At least 218 people were killed and more than 6,000 displaced after a spate of devastating attacks on mostly Christian villages in Benue State, a territory in the Middle Belt region of northern Nigeria. Islamic Fulani militants are suspected to be behind all six of the attacks, which targeted men, women, and children.
The attacks happened between June 8 and June 14, with the deadliest on June 13 when a displacement camp numbering 400 people in Yelewata was attacked. The militants were first resisted by the military, only for soldiers to retreat to a market area where IDPs were taking refuge in storage facilities.
Shouting “Allahu Akbar” (“God is greater”), militants burned the buildings and attacked people with guns and machetes. Some 200 people were killed and five injured. Earlier that day, six civilians and three soldiers were killed in separate incidents.
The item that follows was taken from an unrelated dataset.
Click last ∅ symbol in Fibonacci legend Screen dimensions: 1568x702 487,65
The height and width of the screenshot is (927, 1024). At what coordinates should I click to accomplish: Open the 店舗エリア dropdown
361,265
The first of this latest surge in attacks occurred in the village of Udei, when attackers shot and killed two farmers and injured another as the victims worked on their field. On June 11, two women were killed as they worked on their land near the village of Tse Ivokor. The next day, Amos Uorayev, an IDP and Protection Volunteer with Foundation for Justice Development and Peace, set out with four other youths to recover bodies, only to be ambushed and killed.
On a Sunday in June, thousands gathered on the streets of Makurdi—the capital of Benue State—to protest the killings, with police firing teargas to disperse them. “Listen to us, we are tired, please stop Benue killings!” said a young woman at the protest.